Personal information
- Date of birth: 26 December 1988 (age 37)
- Place of birth: Reims, France
- Height: 1.88 m (6 ft 2 in)
- Position: Midfielder

Senior career*
- Years: Team / Apps / (Gls)
- 2004–2009: Reims B
- 2006–2012: Reims / 117 / (7)
- 2012–2015: Nantes / 119 / (1)
- 2016: Gent / 5 / (0)
- 2016–2019: Guingamp / 86 / (8)
- 2019–2021: Nîmes / 42 / (3)
- 2021–2023: Dijon / 28 / (0)
- 2021–2023: Dijon II / 2 / (0)
- 2023: Nancy / 11 / (0)

= Lucas Deaux =

French footballer (born 1988)

Lucas Deaux (born 26 December 1988) is a French professional footballer who plays as a midfielder.

==Career==
Deaux scored his first Ligue 1 goal for Nantes against Rennes on 29 September 2013 in a 3–1 away win for Nantes.
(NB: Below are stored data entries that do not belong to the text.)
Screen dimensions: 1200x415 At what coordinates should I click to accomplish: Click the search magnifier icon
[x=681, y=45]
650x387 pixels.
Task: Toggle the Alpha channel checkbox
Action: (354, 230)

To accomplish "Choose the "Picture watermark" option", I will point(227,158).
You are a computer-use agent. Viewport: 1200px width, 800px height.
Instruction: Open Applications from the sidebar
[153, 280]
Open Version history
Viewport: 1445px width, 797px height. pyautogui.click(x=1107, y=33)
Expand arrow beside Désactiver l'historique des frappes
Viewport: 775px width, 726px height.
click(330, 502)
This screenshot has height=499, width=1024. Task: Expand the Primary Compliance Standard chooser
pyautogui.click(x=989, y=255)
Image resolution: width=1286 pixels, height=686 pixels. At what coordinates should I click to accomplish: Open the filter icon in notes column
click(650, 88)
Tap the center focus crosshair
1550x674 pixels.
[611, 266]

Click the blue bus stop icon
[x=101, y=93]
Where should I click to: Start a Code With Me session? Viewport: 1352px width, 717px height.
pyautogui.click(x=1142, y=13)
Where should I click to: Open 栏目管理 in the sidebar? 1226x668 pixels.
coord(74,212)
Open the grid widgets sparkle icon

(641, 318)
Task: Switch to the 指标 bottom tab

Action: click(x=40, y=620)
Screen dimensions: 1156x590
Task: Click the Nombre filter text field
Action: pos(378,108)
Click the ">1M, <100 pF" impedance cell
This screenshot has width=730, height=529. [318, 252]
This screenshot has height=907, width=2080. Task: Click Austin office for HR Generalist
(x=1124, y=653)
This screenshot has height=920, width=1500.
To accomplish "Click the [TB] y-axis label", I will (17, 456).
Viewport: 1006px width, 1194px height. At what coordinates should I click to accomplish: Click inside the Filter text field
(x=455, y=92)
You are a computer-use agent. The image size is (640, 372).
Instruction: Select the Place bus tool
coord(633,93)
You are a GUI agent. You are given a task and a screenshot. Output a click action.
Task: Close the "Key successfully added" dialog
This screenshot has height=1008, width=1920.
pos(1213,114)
In June 2016, he joined Guingamp on a three-year contract from Belgian side Gent.

On 29 July 2021, Deaux signed a two-year contract with Dijon. In the first half of the 2022–23 season, he struggled with injuries and made nine appearances. With his contract set to expire in June, Deaux left Dijon on 13 January to join Nancy in the Championnat National. He made a total of 32 appearances across all competitions in one-and-a-half years at Dijon.

Deaux signed with Nancy on a 18-month contract. He was suspended for Nancy's final match of the season with the club in danger of being relegated. He left the club in the summer.